WHAT THE EXERCISE ASKS: The response must be made up of the lines in the entries below that contain "computer".

━━━━━ RECORDS

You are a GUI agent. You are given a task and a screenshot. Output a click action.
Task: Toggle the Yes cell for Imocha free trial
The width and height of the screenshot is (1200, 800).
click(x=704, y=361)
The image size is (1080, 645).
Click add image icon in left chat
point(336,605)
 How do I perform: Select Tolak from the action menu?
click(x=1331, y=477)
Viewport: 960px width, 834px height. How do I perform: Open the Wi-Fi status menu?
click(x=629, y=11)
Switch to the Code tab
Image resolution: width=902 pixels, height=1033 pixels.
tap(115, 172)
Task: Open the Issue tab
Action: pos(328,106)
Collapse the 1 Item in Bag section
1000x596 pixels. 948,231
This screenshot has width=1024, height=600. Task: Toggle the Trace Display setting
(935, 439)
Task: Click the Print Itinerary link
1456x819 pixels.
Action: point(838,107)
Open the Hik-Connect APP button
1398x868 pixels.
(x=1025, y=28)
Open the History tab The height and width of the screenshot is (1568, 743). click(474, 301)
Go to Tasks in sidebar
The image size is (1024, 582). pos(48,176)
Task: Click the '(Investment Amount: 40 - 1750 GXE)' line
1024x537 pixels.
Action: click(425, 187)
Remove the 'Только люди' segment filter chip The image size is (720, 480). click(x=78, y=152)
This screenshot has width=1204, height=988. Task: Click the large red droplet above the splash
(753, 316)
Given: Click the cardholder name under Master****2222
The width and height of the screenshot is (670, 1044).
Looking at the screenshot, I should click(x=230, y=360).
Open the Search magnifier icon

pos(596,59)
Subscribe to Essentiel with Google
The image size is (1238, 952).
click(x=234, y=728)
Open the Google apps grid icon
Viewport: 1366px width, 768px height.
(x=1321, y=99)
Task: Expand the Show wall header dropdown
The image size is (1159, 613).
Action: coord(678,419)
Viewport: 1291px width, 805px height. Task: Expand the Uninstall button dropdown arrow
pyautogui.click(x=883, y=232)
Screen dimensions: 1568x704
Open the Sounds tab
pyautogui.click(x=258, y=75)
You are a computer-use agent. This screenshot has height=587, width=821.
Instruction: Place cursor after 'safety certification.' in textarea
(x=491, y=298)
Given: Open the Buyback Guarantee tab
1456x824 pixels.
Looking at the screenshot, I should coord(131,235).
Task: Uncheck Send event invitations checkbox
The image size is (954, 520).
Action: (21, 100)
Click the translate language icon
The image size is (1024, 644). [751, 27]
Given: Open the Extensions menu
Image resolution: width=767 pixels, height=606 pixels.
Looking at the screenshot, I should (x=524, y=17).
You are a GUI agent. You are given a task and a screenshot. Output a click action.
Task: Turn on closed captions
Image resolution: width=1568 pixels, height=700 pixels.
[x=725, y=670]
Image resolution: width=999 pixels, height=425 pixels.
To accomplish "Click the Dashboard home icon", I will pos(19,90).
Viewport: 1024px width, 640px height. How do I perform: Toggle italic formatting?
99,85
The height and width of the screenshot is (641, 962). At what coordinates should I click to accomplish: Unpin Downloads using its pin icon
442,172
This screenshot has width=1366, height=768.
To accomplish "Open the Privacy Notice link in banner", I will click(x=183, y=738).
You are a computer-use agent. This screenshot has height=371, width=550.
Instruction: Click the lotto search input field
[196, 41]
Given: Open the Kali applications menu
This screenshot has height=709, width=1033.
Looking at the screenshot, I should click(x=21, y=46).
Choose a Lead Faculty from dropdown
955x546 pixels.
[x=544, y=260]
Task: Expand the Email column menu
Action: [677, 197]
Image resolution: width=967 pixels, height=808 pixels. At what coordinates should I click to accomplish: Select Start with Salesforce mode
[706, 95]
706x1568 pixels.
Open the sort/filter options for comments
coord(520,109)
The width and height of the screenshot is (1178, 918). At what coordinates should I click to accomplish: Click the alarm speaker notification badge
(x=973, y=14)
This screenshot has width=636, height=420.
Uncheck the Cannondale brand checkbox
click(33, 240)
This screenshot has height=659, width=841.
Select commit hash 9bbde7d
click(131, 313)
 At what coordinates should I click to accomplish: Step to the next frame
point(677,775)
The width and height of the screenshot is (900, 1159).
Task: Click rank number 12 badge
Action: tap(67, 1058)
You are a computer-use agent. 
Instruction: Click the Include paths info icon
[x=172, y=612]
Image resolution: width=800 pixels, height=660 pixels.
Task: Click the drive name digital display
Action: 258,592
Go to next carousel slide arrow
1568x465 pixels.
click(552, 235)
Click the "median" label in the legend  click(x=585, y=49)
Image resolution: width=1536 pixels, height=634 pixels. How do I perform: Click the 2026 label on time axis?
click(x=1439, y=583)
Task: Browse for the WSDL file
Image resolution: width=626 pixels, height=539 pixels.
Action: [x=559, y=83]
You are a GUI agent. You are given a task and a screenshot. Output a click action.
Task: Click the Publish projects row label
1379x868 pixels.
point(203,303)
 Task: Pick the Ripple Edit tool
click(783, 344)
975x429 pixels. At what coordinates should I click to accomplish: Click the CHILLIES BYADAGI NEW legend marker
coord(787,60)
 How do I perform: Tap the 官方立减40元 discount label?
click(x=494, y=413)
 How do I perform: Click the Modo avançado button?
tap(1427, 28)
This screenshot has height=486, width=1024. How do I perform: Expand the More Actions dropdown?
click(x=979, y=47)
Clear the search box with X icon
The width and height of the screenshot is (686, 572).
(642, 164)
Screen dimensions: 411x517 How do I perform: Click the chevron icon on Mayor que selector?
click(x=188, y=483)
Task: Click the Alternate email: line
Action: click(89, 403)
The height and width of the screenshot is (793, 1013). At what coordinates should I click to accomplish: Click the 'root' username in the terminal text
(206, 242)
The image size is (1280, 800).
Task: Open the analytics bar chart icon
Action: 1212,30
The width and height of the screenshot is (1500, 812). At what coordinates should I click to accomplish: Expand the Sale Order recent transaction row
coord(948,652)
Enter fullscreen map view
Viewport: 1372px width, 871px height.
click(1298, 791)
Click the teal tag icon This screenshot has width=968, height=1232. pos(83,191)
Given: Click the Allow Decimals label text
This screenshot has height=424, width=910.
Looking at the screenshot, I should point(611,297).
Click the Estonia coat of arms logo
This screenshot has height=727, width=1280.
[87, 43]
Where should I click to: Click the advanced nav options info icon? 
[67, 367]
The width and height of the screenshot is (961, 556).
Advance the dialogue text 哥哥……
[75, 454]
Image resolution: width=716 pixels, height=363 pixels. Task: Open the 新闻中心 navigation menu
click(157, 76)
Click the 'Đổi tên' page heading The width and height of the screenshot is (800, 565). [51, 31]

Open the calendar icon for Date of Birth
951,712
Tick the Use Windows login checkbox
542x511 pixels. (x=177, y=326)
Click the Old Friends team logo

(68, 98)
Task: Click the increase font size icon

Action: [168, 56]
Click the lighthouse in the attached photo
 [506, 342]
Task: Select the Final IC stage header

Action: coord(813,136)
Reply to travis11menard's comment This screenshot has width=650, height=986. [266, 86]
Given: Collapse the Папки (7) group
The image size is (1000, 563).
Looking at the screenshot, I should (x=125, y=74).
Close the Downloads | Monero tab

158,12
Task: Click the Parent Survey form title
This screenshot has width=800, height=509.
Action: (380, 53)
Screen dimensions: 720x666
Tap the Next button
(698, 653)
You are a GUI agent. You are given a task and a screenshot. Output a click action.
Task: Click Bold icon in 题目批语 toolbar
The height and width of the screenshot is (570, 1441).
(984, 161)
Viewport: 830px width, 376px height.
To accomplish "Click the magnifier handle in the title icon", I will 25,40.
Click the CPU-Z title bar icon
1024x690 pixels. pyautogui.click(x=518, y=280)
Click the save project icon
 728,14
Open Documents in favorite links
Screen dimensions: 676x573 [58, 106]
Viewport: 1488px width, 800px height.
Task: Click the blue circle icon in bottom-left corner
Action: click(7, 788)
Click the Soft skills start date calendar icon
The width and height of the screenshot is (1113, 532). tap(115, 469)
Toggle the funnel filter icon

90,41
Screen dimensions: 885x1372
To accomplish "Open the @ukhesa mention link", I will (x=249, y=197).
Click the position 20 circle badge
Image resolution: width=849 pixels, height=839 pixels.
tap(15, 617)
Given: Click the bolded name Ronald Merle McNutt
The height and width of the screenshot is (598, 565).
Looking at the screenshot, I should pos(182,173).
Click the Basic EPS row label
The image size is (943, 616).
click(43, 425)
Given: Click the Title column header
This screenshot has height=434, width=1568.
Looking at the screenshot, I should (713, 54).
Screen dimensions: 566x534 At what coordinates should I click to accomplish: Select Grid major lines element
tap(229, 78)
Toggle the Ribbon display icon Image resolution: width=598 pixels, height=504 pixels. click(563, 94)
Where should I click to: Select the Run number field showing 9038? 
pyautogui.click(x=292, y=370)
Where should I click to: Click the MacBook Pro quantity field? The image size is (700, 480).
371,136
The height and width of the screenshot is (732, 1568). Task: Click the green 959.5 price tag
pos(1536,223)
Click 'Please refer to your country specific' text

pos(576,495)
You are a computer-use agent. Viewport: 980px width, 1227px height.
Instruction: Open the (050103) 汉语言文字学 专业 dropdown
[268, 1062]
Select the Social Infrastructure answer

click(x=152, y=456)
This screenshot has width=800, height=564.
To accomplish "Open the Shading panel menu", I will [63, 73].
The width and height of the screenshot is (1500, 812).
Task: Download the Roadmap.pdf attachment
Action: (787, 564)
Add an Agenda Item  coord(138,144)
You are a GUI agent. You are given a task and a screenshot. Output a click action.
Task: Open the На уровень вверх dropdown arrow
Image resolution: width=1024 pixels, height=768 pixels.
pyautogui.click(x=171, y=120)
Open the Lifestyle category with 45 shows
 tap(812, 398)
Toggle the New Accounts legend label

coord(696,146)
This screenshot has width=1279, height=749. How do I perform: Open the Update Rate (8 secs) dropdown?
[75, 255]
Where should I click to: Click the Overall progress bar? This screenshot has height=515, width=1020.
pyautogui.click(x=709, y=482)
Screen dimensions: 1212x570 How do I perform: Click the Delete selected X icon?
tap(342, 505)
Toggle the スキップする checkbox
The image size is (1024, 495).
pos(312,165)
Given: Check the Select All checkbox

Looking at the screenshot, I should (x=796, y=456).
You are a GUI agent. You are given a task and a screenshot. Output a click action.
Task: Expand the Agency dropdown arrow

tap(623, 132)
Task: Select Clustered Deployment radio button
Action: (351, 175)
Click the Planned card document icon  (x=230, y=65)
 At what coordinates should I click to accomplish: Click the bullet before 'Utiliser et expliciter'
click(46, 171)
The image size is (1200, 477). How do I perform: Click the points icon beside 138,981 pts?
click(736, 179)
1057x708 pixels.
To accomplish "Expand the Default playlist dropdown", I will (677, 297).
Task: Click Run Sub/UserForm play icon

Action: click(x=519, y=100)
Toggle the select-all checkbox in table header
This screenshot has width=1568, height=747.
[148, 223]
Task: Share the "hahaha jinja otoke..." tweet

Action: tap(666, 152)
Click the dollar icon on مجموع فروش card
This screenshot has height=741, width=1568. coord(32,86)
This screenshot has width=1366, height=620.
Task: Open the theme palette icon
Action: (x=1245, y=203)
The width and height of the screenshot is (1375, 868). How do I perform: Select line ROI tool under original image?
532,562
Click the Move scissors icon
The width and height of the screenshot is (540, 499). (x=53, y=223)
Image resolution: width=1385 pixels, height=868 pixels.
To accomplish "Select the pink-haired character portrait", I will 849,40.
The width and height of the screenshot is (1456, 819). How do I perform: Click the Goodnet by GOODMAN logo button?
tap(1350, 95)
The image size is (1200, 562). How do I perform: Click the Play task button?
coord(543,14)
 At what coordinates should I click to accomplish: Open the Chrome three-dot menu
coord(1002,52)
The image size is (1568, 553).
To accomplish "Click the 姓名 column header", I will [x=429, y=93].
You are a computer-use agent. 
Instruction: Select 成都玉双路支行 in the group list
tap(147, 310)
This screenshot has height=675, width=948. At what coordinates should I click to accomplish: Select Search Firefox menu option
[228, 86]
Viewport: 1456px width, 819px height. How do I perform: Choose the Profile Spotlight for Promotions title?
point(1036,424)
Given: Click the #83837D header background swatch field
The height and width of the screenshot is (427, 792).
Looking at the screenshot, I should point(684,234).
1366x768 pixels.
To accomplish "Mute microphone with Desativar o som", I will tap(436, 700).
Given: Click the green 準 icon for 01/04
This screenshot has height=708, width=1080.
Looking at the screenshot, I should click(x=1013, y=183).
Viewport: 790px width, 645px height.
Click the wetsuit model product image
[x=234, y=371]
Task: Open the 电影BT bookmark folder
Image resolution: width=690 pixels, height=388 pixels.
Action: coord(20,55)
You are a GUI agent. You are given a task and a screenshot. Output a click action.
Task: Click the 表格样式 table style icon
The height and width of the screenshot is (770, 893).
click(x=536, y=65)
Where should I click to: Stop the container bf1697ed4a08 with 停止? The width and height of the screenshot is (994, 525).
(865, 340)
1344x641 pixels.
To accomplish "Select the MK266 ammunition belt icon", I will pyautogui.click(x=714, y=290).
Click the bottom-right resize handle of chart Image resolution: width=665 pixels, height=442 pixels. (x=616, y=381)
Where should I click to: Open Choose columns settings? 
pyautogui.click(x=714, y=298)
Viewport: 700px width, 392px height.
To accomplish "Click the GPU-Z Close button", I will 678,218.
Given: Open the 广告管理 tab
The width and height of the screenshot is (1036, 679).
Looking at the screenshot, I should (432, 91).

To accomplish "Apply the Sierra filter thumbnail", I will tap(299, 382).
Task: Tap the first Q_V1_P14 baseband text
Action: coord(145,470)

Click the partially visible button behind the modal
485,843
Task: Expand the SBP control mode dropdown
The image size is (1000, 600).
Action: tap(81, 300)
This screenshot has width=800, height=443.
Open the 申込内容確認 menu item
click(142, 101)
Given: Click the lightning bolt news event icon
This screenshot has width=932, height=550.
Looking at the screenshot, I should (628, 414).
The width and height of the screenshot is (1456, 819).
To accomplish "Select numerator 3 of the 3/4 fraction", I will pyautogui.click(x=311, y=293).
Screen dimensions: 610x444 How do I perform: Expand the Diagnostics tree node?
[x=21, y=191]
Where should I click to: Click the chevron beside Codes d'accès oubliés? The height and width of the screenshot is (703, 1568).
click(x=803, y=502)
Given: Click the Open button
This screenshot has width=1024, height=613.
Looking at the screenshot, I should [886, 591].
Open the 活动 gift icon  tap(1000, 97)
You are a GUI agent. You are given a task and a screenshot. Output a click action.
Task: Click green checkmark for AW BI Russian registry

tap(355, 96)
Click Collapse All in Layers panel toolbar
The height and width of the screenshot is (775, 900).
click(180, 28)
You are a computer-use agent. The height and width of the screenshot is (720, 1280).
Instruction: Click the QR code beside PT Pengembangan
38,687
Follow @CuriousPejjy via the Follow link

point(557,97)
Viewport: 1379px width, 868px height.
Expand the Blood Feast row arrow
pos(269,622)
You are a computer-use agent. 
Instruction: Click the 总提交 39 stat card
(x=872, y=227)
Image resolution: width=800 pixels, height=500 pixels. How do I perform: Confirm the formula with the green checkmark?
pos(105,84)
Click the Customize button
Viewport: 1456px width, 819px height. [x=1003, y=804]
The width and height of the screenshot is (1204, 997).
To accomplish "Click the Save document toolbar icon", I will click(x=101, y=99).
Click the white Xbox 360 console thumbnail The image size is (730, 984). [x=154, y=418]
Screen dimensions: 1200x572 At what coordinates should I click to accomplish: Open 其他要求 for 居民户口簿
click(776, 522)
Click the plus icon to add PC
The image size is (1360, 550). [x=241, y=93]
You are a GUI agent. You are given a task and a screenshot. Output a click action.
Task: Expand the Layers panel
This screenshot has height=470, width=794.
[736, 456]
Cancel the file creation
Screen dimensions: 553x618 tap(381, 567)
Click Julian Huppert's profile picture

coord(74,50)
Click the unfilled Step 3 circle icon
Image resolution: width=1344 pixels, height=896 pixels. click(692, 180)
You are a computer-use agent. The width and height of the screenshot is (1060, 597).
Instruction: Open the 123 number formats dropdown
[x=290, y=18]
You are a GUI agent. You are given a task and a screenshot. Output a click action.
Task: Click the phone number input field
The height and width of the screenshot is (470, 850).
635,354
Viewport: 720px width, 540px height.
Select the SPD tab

━━━━━━━━━━

SOLVED EXERCISE:
You are a computer-use agent. This screenshot has height=587, width=821.
You are a computer-use agent. This screenshot has height=371, width=550.
You are a computer-use agent. 
You are a computer-use agent. Viewport: 980px width, 1227px height.
You are a computer-use agent. 
You are a computer-use agent. The height and width of the screenshot is (720, 1280).
You are a computer-use agent. 
You are a computer-use agent. The width and height of the screenshot is (1060, 597).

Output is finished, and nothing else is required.